== SELECTED TEXT ==

Available protein structures:
- PDB: 1ormA:24-171 1q9gA:24-171 1qj8A:24-171 IPR000758 PF06316 (ECOD; PDBsum)
- AlphaFold: IPR000758; PF06316;

= Virulence-related outer membrane protein family =

Virulence-related outer membrane proteins, or outer surface proteins (Osp) in some contexts, are expressed in the outer membrane of gram-negative bacteria and are essential to bacterial survival within macrophages and for eukaryotic cell invasion.

This family consists of several bacterial and phage Ail/Lom-like proteins. The Yersinia enterocolitica Ail protein is a known virulence factor. Proteins in this family are predicted to consist of eight transmembrane beta-sheets and four cell surface-exposed loops. It is thought that Ail directly promotes invasion and loop 2 contains an active site, perhaps a receptor-binding domain. The phage protein Lom is expressed during lysogeny, and encode host-cell envelope proteins. Lom is found in the bacterial outer membrane, and is homologous to virulence proteins of two other enterobacterial genera. It has been suggested that lysogeny may generally have a role in bacterial survival in animal hosts, and perhaps in pathogenesis.

===
== STORED DATA ==

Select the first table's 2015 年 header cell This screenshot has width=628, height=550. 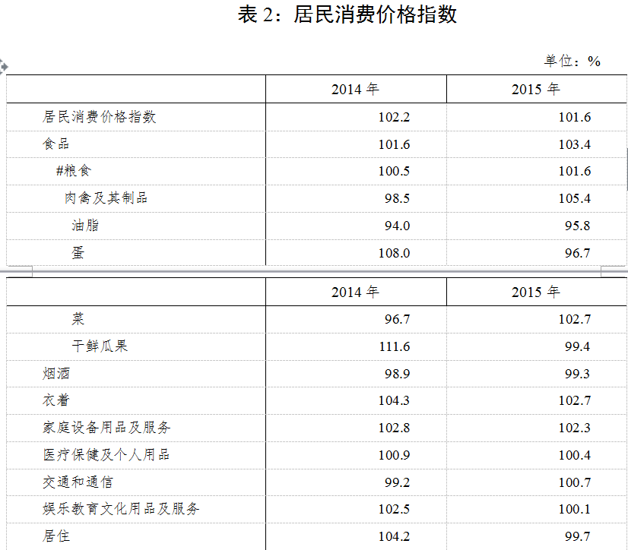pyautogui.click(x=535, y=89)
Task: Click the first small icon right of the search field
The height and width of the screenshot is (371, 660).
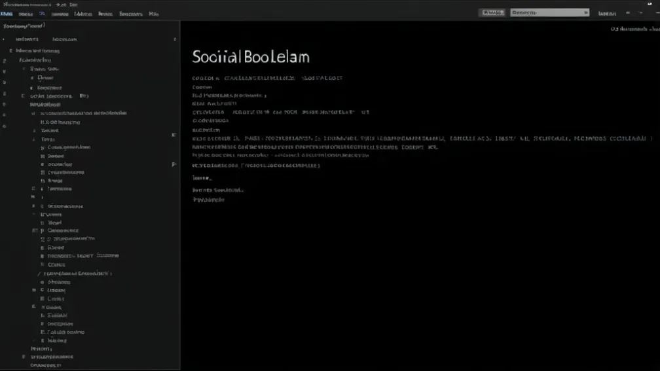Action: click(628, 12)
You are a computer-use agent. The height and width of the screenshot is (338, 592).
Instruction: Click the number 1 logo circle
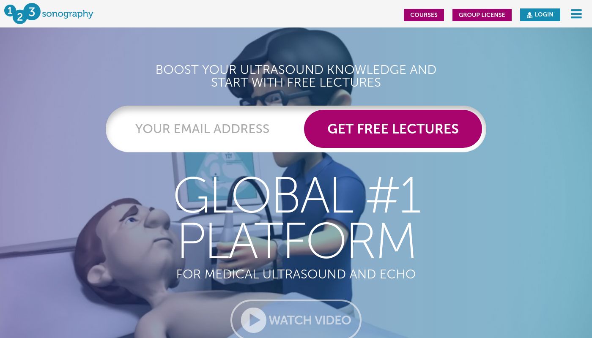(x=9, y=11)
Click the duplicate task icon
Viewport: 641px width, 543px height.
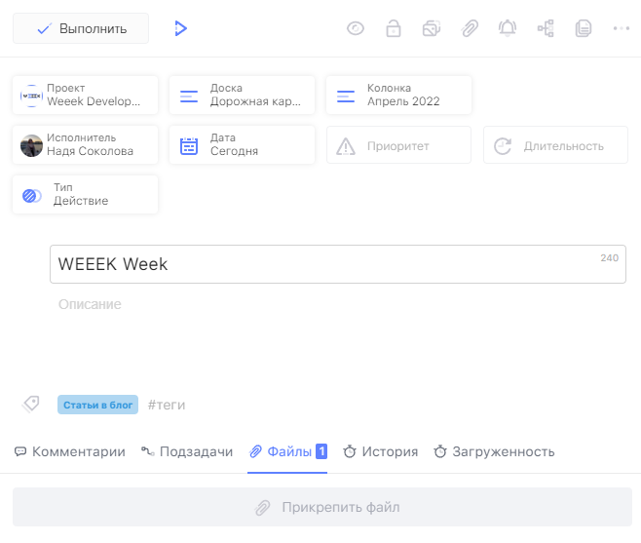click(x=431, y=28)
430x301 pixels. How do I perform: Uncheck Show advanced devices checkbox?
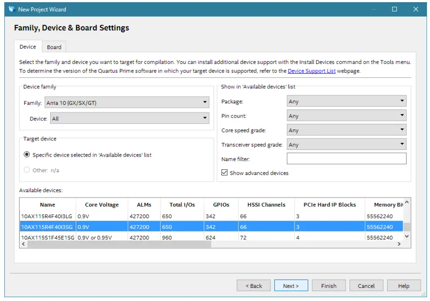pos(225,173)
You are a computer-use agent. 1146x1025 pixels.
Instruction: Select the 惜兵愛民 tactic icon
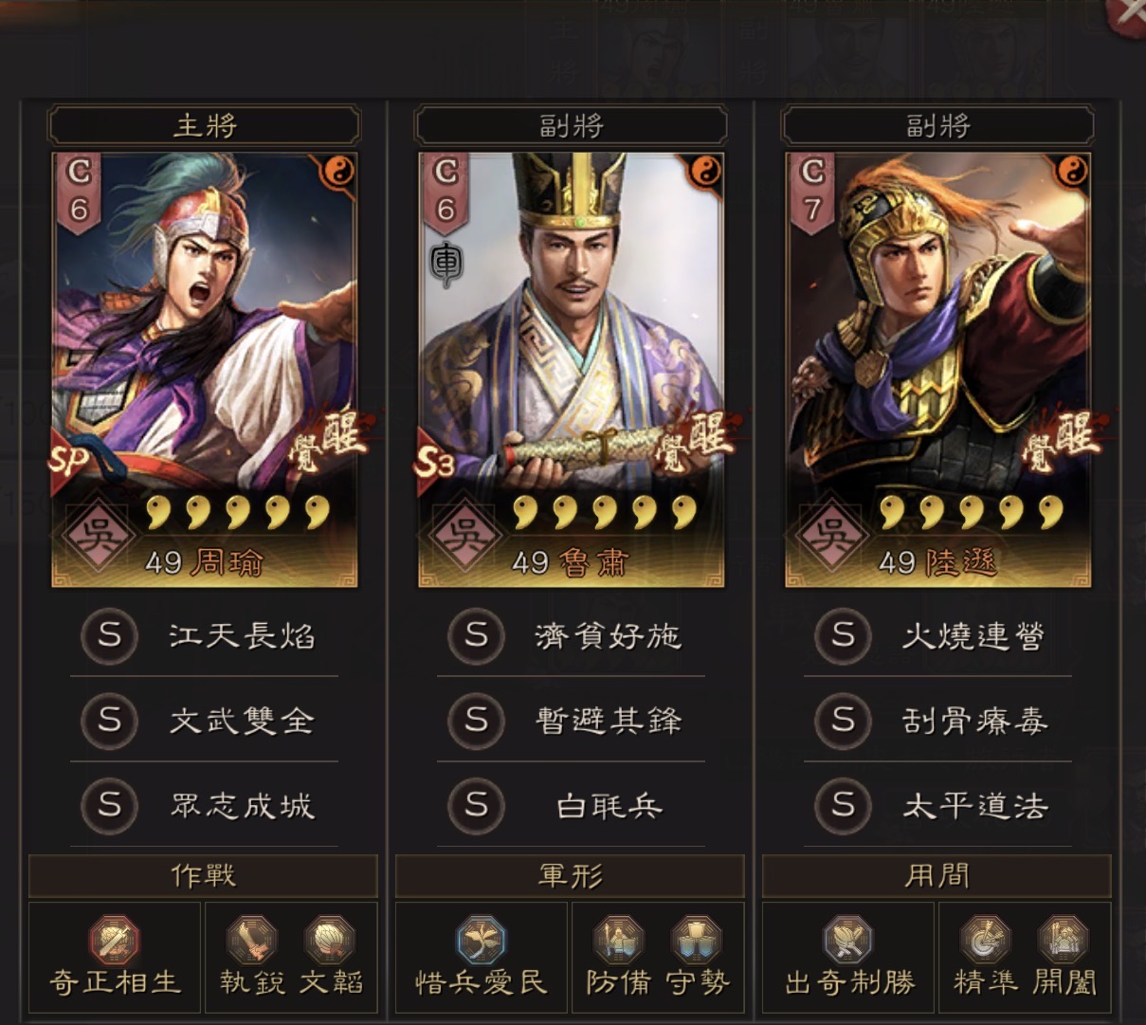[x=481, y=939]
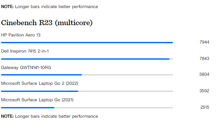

===

(TASK REQUIREMENTS)
1) According to the protein family text, how many transmembrane beta-sheets are proteins in this family predicted to consist of?
2) Rewrite the stretch of the protein family text from "This family consists" through "perhaps in pathogenesis.", replacing "receptor-binding domain" with "ligand-binding domain".
3) Rewrite the paragraph of the protein family text that begins "This family consists of" as a bulleted list, keeping its main facts.

(ANSWERS PER TASK)
1) Eight.

2)
This family consists of several bacterial and phage Ail/Lom-like proteins. The Yersinia enterocolitica Ail protein is a known virulence factor. Proteins in this family are predicted to consist of eight transmembrane beta-sheets and four cell surface-exposed loops. It is thought that Ail directly promotes invasion and loop 2 contains an active site, perhaps a ligand-binding domain. The phage protein Lom is expressed during lysogeny, and encode host-cell envelope proteins. Lom is found in the bacterial outer membrane, and is homologous to virulence proteins of two other enterobacterial genera. It has been suggested that lysogeny may generally have a role in bacterial survival in animal hosts, and perhaps in pathogenesis.

3)
- The family includes several bacterial and phage Ail/Lom-like proteins.
- The Yersinia enterocolitica Ail protein is a known virulence factor.
- Proteins in the family are predicted to have eight transmembrane beta-sheets and four cell surface-exposed loops.
- Ail is thought to promote invasion directly, and loop 2 may contain an active site, perhaps a receptor-binding domain.
- The phage protein Lom is expressed during lysogeny and encodes host-cell envelope proteins.
- Lom is found in the bacterial outer membrane and is homologous to virulence proteins of two other enterobacterial genera.
- Lysogeny has been suggested to have a general role in bacterial survival in animal hosts, and perhaps in pathogenesis.